PUEBLO DE DIOS

El camión cisterna llegaba solo una vez por semana al poblado. Entonces, los camperos salíamos apresurados de nuestras barracas provistos de cubos de lata, baldes y otros recipientes que pudieran servir para recibir las raciones de agua.
Formábamos un remolino humano alrededor del camión abastecedor, sin dejar de empujarnos
unos a otros con la intención de ser los primeros en adquirir el ansiado líquido.
De tal situación, sacaban provecho los aguateros para cobrarnos precios
exorbitantes por un litro de agua. Ante la detestable actitud de nuestros proveedores de agua,
levanté mi voz de protesta. Les dije que estaban lucrando con la sed de nuestro pueblo y que
los iba a denunciar al municipio de Lima que era el ente encargado de fijar la tarifa del agua y
de regular su comercialización. Ellos se quedaron perplejos mirándome. Mientras, yo pensaba
que con mi enérgica protesta había encendido los ánimos de la tropa y que ahora podríamos
obligarlos a que nos rebajaran el precio del agua. Pero como después de mí nadie dijo nada,
aquellos tipos volvieron a prestar atención a la gente que les solicitaba con premura algunos
litros del necesario líquido.
“No hay otra alternativa –me dijo un vecino-. Pagamos a esta gente lo que nos pide por el
agua, o moriremos de sed como camellos en el desierto”. Pensé que mi paisano quizás tenía
razón. Veía a los niños que correteaban alborotados alrededor del vehículo haciendo chocar los
recipientes que oscilaban de sus manos traviesas, mientras sus madres que hacían cola se
encaraban con los repartidores exigiéndoles que se dieran prisa en atenderlas.
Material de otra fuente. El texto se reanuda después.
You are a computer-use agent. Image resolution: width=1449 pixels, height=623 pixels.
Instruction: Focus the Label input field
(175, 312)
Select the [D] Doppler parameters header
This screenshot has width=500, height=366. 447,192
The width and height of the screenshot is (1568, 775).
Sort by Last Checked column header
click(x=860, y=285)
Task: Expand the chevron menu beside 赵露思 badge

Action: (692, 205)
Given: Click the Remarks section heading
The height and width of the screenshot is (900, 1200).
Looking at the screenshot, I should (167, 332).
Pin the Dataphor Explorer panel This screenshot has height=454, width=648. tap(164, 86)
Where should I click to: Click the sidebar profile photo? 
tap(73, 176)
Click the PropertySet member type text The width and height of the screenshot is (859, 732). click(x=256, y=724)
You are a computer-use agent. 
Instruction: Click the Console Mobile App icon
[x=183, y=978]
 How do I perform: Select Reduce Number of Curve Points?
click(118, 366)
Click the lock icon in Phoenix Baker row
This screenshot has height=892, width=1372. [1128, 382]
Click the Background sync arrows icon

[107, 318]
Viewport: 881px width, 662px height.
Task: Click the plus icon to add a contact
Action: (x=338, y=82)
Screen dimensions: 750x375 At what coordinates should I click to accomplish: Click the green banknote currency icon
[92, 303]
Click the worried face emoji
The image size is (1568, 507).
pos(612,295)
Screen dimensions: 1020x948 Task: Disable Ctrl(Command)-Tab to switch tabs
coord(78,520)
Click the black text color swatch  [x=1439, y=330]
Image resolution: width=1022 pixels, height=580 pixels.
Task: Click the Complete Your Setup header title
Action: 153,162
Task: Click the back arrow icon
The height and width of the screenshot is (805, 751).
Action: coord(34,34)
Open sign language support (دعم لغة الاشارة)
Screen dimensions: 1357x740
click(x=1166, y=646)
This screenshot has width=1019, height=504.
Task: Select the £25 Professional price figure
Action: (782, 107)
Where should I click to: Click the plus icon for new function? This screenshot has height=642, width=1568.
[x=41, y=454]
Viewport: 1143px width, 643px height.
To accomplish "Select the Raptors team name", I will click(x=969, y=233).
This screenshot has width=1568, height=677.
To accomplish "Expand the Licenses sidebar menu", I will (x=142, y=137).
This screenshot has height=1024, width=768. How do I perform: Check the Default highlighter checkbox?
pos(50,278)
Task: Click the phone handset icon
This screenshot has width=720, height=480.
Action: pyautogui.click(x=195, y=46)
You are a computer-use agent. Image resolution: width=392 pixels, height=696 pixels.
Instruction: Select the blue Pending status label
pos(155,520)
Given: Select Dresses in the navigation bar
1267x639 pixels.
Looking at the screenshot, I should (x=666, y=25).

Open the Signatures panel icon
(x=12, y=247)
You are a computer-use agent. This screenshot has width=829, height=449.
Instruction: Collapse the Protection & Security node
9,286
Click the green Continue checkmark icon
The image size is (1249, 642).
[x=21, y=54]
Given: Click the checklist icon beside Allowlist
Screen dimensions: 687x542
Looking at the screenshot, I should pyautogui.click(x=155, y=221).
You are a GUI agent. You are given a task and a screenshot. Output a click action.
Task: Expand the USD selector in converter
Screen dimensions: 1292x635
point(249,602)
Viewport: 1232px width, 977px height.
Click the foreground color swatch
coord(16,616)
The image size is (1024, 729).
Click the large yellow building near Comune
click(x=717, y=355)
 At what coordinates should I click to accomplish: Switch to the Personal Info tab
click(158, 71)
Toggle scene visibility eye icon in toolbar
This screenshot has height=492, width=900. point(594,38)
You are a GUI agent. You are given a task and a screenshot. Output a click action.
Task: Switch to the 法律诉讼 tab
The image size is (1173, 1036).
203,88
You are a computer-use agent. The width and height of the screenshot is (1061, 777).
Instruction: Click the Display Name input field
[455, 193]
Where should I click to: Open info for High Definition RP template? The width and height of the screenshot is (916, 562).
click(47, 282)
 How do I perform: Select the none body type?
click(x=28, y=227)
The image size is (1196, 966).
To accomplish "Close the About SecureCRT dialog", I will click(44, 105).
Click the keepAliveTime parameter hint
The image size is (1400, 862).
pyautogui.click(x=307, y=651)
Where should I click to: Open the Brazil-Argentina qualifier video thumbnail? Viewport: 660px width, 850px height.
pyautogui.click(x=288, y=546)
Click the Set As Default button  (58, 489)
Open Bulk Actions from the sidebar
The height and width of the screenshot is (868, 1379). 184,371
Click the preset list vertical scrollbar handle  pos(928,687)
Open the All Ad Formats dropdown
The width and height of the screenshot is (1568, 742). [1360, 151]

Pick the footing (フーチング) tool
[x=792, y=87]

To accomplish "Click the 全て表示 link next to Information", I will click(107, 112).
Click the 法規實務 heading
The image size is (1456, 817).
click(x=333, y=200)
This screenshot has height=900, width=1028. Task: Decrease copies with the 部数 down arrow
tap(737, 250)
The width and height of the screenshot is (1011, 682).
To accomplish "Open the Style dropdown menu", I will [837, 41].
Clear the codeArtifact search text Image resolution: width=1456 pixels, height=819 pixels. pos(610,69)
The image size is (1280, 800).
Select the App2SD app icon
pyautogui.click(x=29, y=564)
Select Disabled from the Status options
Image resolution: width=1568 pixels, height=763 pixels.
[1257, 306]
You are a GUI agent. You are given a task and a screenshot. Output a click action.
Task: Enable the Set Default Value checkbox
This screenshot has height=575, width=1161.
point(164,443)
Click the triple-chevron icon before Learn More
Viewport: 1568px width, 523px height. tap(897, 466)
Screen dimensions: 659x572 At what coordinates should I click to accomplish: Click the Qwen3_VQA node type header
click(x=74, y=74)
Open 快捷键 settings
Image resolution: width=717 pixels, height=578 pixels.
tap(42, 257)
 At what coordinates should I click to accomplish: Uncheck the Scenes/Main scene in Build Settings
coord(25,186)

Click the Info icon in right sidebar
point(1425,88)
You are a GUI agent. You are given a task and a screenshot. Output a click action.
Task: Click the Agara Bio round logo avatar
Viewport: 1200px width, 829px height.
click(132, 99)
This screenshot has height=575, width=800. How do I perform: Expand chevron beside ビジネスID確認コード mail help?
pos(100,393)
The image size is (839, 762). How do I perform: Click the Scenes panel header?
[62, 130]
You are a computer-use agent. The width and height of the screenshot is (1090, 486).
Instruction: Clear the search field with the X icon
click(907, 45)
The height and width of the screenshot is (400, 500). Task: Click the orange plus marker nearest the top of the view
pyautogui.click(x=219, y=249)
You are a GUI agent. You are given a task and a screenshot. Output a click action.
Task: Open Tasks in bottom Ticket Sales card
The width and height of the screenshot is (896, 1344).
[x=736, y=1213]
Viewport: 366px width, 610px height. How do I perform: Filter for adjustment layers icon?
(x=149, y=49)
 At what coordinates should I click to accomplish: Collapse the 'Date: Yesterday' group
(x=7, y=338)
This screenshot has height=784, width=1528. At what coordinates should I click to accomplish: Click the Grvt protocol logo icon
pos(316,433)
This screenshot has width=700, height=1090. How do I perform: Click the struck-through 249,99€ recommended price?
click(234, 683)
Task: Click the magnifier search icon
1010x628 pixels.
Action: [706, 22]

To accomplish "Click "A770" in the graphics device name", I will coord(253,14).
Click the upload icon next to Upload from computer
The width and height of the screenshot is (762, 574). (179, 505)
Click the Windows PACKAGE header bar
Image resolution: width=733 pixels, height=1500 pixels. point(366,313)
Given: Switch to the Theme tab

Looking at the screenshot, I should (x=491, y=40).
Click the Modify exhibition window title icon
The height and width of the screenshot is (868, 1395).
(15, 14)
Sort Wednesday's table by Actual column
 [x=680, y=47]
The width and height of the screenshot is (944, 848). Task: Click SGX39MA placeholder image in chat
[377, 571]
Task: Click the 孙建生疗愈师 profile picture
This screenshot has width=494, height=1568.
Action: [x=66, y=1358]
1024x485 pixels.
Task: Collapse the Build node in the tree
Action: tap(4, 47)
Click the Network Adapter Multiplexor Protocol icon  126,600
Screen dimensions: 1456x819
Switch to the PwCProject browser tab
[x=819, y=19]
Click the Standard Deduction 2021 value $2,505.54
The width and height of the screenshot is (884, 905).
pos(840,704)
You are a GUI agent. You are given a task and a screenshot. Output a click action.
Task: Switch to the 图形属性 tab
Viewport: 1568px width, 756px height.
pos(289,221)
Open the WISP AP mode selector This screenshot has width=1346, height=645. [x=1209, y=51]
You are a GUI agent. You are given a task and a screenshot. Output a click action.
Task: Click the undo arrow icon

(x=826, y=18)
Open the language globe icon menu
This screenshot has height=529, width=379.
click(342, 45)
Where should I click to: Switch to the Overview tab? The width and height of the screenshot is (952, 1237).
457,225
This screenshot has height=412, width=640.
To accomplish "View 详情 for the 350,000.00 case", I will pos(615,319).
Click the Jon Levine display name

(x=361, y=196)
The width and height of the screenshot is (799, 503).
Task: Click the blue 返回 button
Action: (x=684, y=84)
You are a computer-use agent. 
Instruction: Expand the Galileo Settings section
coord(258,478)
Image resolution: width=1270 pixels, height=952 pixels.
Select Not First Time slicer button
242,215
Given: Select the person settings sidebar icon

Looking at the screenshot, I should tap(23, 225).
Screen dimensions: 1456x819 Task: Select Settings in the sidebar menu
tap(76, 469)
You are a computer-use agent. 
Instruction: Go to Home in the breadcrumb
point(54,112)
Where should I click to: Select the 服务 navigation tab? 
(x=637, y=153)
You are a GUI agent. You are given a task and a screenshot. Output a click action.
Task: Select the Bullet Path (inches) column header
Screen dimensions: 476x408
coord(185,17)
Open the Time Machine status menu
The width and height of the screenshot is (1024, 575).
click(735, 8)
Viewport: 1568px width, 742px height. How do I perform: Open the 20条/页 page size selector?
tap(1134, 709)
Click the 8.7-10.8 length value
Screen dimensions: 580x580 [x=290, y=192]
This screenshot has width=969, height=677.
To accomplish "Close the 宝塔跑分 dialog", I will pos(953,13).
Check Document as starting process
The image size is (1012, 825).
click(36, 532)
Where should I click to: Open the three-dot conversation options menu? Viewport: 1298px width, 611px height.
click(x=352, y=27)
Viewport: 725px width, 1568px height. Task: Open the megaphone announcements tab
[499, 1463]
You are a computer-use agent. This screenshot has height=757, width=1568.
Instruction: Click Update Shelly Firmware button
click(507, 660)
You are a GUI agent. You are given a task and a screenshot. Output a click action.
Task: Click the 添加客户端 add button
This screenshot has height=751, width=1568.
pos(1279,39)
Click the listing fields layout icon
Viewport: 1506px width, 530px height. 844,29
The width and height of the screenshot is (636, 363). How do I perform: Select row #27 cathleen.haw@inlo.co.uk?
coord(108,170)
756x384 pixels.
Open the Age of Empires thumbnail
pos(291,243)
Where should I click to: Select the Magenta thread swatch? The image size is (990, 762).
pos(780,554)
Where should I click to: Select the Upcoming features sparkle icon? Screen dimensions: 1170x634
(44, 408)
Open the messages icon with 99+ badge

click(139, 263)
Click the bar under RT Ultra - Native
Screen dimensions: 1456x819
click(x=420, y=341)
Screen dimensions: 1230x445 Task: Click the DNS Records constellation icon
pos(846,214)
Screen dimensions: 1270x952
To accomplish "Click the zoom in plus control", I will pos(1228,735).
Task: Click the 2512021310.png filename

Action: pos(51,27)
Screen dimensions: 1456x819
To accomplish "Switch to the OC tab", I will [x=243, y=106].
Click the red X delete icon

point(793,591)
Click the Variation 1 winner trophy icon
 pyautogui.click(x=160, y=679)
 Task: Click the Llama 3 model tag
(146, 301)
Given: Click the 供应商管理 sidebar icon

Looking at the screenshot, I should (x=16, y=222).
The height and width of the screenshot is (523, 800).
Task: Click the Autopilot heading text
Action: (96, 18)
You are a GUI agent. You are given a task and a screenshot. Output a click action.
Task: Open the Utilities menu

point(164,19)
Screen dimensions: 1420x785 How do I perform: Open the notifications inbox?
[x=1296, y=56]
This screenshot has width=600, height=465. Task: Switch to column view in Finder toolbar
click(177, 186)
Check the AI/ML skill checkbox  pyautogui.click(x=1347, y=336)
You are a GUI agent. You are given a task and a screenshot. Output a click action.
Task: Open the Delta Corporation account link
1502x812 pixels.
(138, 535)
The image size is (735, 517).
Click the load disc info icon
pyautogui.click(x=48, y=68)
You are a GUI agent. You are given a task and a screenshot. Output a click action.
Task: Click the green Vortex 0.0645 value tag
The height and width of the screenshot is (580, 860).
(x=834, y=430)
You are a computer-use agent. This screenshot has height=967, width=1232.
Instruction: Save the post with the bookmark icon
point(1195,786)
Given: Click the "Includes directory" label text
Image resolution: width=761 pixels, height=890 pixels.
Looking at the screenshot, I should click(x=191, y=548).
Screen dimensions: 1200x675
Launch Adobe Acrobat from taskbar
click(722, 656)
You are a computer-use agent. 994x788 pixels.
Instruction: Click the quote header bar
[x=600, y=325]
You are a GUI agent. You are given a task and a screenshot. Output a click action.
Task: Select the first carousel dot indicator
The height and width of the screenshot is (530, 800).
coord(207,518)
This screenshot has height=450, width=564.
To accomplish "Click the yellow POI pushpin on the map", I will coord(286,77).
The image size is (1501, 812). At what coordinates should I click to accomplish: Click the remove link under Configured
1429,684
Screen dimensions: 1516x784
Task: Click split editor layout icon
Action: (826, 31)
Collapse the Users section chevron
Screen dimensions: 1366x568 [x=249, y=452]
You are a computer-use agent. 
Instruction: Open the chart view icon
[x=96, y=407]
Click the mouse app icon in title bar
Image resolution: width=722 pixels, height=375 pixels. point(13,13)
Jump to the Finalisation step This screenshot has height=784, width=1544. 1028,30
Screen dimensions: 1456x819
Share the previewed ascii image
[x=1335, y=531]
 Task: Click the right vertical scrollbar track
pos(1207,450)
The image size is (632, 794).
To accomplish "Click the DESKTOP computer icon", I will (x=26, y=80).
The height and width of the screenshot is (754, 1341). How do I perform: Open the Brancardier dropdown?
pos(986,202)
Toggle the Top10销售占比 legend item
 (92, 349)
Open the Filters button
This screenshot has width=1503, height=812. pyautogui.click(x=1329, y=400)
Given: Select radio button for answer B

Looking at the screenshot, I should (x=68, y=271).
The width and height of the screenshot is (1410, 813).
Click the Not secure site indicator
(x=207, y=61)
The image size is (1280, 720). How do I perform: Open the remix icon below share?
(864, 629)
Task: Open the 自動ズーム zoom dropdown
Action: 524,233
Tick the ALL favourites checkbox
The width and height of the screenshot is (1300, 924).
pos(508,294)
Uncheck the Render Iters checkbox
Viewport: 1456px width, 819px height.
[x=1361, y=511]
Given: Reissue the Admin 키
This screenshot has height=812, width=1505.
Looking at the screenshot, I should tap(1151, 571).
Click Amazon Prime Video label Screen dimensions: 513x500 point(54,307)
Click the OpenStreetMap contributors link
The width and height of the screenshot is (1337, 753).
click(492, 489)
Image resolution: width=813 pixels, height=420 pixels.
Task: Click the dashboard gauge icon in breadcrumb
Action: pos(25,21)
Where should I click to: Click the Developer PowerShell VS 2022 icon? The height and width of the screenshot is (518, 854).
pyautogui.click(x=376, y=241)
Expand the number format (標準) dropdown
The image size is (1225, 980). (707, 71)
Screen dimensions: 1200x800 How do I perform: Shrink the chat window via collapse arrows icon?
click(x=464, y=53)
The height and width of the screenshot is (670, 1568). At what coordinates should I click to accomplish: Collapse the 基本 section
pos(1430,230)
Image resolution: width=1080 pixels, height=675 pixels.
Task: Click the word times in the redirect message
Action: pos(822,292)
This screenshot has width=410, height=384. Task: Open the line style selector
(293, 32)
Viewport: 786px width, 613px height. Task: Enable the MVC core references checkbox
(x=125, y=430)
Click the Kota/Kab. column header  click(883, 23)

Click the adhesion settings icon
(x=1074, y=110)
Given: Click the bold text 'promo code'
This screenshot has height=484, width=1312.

Al ver desvanecida mi protesta, me resigné también a comprar una ración del vital líquido y aún
a sabiendas de que me estaban estafando. De vuelta en casa, aconsejé a mi familia que no
desperdiciaran el agua, que la utilizaran solo para lo necesario, es decir para calmar la sed,
preparar la comida y lavarse las partes principales del cuerpo. Mi mujer y mi hijo me miraban
con unas caritas constreñidas. Yo lo sentía por ellos, pero era fundamental ajustar al máximo el
consumo del agua así como el de otras provisiones en nuestro hogar.
Aparte de la escasez de agua en nuestra joven comarca, el hambre nos azotaba de un modo
inimaginable. Una ración de arroz con camotes y té con pan constituían toda nuestra
alimentación diaria. En todos los hogares de nuestro vecindario, se adolecía de recursos
económicos. Los cabezas de familia, que durante el día nos íbamos a la ciudad a ganarnos la
vida, volvíamos por la tarde trayendo algo de comida a casa evitando así que nuestras mujeres
e hijos se murieran de hambre.
En realidad los seres que más padecían por la falta de alimento adecuado eran los niños cuyos
frágiles cuerpos sufrían desnutrición y enfermedades estomacales. Ello se notaba en el color
verdoso de sus rostros, la hinchazón desproporcionada de sus vientres, la flacidez muscular de
sus brazos y piernas. Por desgracia los niños de nuestra barriada estaban en proceso de
convertirse en pequeñas calaveras humanas. Mientras, sus padres sentíamos la angustia de
haberlos traído a vivir a un mundo de miseria y olvido, a un mundo absurdo, en donde a pesar
de nuestro lacerante sufrimiento pretendíamos plasmar con propias manos un ideal
relumbrante para todos.
Los vecinos del barrio actuábamos con apasionado impulso, obedeciendo al deseo de querer
construir un pueblo donde todos gozáramos del repartimiento equitativo del agua, de la
propiedad colectiva de la tierra, de la utilización común de los recursos naturales necesarios
para vivir. Un sueño utópico brillaba en el fuego sombrío de nuestros ojos; porque pretender
construir una sociedad semejante a la incaica era utopía en el presente siglo.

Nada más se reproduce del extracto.